SOLDADO ANÓNIMO

DIRECCIÓN: Sam Mendes
TÍTULO ORIGINAL: Jarhead (2005)
PAÍS: Alemania, Estados Unidos
GUION: William Broyles; basado en el libro de Anthony Swofford
FOTOGRAFÍA: Roger Deakins
MÚSICA: Thomas Newman
DURACIÓN: 125 minutos

 
       

Juan Carlos Romero Puga | @jcromero

Soldado anónimo es una cinta bélica atípica, ya que si bien se sitúa en el centro mismo de la Guerra del Golfo de 1991 —la primera transmitida en tiempo real al mundo entero gracias a CNN—, sus protagonistas permanecen casi por completo ajenos al conflicto, superados por la sofisticación de los combates, que hoy se libran a otro nivel.

Anthony Swofford, un chico de 20 años, se une a los marines, siguiendo el ejemplo de su padre y su abuelo. Luego de un tiempo de adiestramiento es enviado a Arabia Saudita como uno de los cientos de miles de soldados que combatirían al régimen iraquí tras la invasión a Kuwait.

Lo que viene después no es más que el labo B de la guerra, pues mientras la televisión muestra las escenas de los ataques de la fuerza aérea con su precisión casi quirúrgica, estas tropas destacadas en los países vecinos se dedican a masticar polvo y a tratar de ganarle al hartazgo de la inactividad, aislados en el peor de los lugares posibles: el desierto.

Soldado anónimo es un filme sin grandes combates, con muy pocos disparos. Los primeros 45 minutos son realmente buenos y llenos de humor; los protagonistas absolutos de este primer tercio son Jake Gyllenhaal y Jamie Foxx, quienes por momentos elaboran casi una muy buena comedia militar.

El traslado de la historia a Medio Oriente cambia el panorama. El sosiego de kilómetros y kilómetros de arena, el letargo de compañías enteras de soldados ahogados de calor y de aburrimiento, se transmiten sin querer, aunque no por ello la película cae.

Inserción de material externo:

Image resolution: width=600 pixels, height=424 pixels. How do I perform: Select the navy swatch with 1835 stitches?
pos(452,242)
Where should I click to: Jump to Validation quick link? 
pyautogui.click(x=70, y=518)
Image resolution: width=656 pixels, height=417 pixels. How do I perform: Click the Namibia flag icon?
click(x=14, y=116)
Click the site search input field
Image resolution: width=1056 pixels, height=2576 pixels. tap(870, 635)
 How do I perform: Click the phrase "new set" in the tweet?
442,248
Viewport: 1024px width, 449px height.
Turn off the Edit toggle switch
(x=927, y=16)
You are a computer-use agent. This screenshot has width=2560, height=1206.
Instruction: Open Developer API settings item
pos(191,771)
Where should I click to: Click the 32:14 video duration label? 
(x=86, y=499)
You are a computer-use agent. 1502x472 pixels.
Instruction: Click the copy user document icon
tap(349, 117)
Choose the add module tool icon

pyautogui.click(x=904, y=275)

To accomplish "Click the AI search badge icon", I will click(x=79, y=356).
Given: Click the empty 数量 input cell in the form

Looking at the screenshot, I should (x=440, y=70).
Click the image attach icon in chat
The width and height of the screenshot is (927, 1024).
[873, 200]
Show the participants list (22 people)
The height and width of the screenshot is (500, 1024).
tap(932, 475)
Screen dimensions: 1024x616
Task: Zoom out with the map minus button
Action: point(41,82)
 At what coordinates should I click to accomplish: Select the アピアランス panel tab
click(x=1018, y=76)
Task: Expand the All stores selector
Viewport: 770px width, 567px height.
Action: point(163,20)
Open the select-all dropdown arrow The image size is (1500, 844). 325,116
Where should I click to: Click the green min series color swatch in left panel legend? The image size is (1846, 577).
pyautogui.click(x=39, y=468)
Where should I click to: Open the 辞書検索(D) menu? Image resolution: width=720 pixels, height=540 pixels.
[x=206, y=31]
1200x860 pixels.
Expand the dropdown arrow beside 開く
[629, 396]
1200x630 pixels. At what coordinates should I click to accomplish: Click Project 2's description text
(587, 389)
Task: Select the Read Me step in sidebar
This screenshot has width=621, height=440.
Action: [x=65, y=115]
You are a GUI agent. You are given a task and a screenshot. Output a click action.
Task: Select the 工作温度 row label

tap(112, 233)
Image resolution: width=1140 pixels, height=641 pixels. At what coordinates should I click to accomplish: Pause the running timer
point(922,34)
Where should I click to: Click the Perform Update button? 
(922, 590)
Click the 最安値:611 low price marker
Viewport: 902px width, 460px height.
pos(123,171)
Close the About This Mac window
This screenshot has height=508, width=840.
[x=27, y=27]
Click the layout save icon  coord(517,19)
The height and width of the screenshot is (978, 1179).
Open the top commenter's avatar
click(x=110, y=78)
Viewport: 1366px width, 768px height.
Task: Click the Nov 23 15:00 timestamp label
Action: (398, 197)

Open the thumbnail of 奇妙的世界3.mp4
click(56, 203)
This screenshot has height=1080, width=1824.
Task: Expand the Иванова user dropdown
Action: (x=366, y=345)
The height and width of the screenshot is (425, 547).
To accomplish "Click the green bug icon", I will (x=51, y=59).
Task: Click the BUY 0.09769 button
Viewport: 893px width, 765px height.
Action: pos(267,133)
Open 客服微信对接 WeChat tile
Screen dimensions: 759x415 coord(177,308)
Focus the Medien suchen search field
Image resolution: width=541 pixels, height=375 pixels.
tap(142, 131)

Lo que era entusiasmo se transforma en introspección y los únicos deportes posibles son el futbol americano, jugado con las máscaras antigás para introducir una variante, y la auflagelación, consistente en imaginar a las esposas o a las novias que se quedaron a miles de kilómetros de distancia.

Esta es la parte donde el resto del elenco, con Peter Sarsgaard al frente, le da dimensión al filme; el tedio es colectivo, la desesperación es compartida, pero aún en esa circunstancia hay quien no quiere volver, porque tampoco ha dejado nada valioso en América.

Sam Mendes y su equipo logran cosas valiosas en la pantalla, entre las cuales la más importante es su capacidad para convencer. En un extremo, sin mostrar una sola comunidad, la recreación del fotógrafo Roger Deakins del territorio saudita es incontrovertible. Por el otro lado están los efectos especiales, gracias a los cuales se puede asistir a la entraña misma de los pozos petroleros en llamas, mientras la luz del sol queda eclipsada por las nubes de carburante quemado.

Pero aun en este escenario, el guion es consistente; sea en un desierto árido o en una charca humeante de petróleo, el papel de los marines no es más importante que el de un perro que vigila una propiedad abandonada.

Pese a todo, Mendes no elabora un discurso sobre la doble moral estadounidense —como lo hizo en Belleza americana—; simplemente muestra la frustración de un grupo de sujetos a quienes se le impide hacer lo único para lo cual sirven, dándoles un regreso sin gloria.